__Data extracts__.

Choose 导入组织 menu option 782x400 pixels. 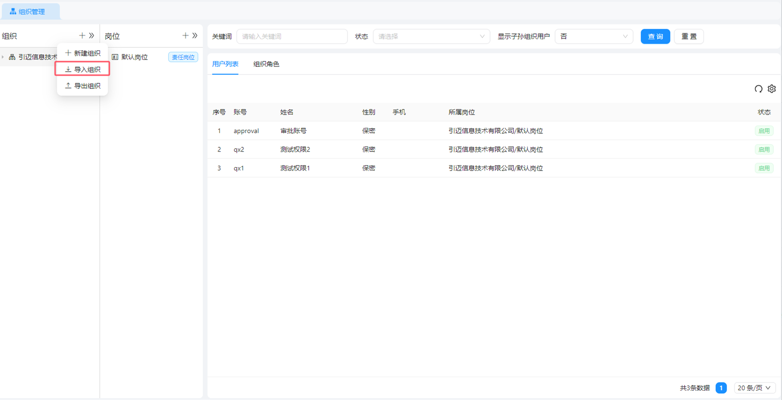(x=82, y=69)
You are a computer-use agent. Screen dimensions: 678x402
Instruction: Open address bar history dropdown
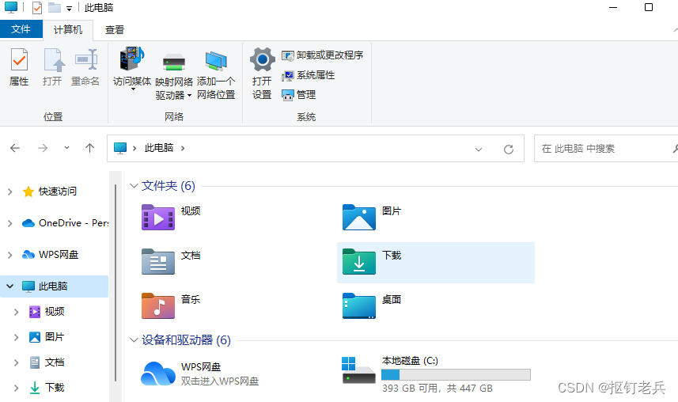point(479,149)
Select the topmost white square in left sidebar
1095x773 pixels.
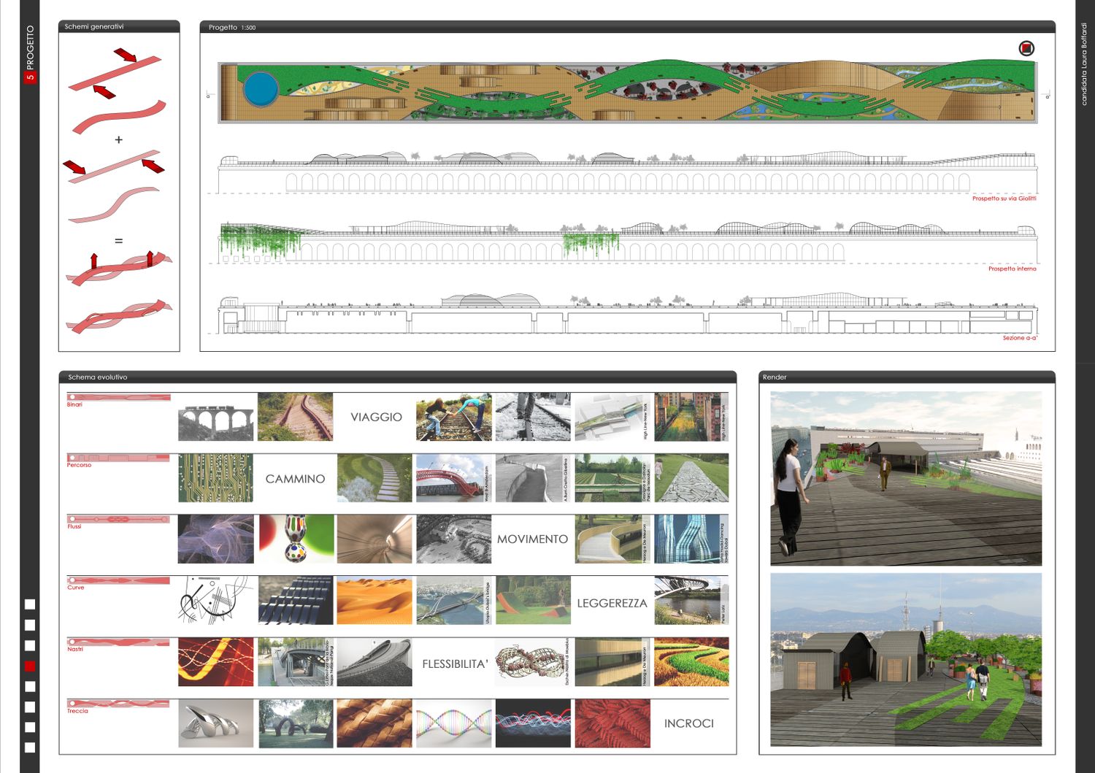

__Work required__. Leaving the pictures out, transcribe word for word the lines from the one with "Select the topmost" to the end of the material above, inclusive, and nothing else.

__Task solution__.
Select the topmost white square in left sidebar
1095x773 pixels.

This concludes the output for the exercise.